- TEXT PASSAGE
++++++++++

We consider the design of a macro-architecture, called the context-flow macro-architecture (CFA), formally defined in Definition 2.

**Definition 2** Given a context-flow program (P,C), a context-flow **macro-architecture** is a tuple (E, M, SC, N), where E is a set of processing elements (PEs), M is a set of memory banks,  $SC: P \mapsto$ E is the static architectural configuration which maps a procedure in the program to a processing elements, and N is the on-chip network where a runtime configuration  $\langle F : C \to M, A : M \mapsto P \rangle$ is maintained to bind each context to a distinct memory bank, and connects each memory bank to a PE for direct access, in such a way that a program point  $\langle p, c \rangle \in P \times C$  is active implies that SC(p) = A(C(c)).

Unlike an application in traditional programming model, A CFP is *highly parallelizable*, since different procedures, each accessing their own private data structures maintained in different context, can be run in a CFA in different PEs in parallel, without the concern of dependency hazard or cache coherence that frequently occur in the traditional shared or distributed memory architecture. The accesses of contexts do switch from one procedure

2 3

to another, when a procedure call occurs. When the *remote procedure call* (RPC) abstraction is implemented by the on-chip network of a CFA, whose runtime configuration in Definition 2 is dynamically adjusted, then a CFP is also *highly transparent*, meaning that it does not need to be changed no matter how the PEs in a CFA is allocated, and how the procedures are mapped.

The key problem in the design of a CFA is the design of its on-chip network. We start by first defining a programming model, which abstracts how it interacts with the PEs that it connects. We define the programming model in the form of an instruction set, as shown in Figure 2. The instruction set is simple enough to contain only 10 instructions. It is encoded by the values of the wires on each port that connects a PE to the network. From the perspective of the network, it encodes a command or request from a PE. From the perspective of a PE, the instruction set is a complement of its own for which it can assume the availability of a co-processor for actual execution – effectively by driving the right wires in the corresponding ports.

++++++++++

- DATASET EXTRACT
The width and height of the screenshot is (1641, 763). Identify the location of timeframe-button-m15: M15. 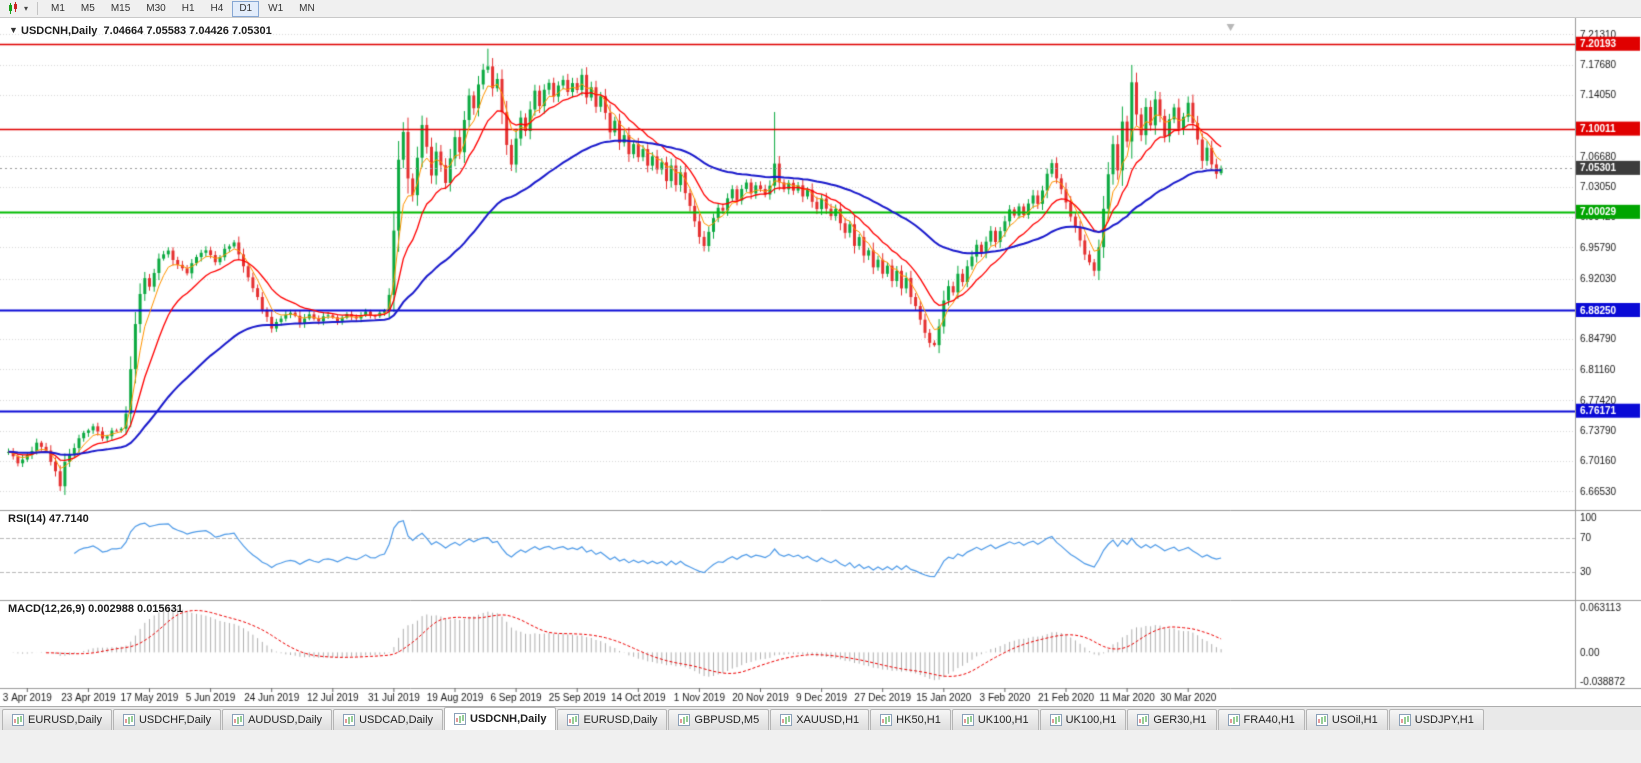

++++++++++

- WORK INSTRUCTIONS
Answer these questions using the passage on the context-flow macro-architecture.
(a) According to Definition 2, what does the static architectural configuration SC map?
(b) Which two concerns does the passage say procedures running in parallel in different PEs avoid?
(c) How many instructions does the instruction set contain?

- RESPONSE FOR THIS EXERCISE
(a) It maps a procedure in the program to a processing element.
(b) Dependency hazard and cache coherence.
(c) 10 instructions.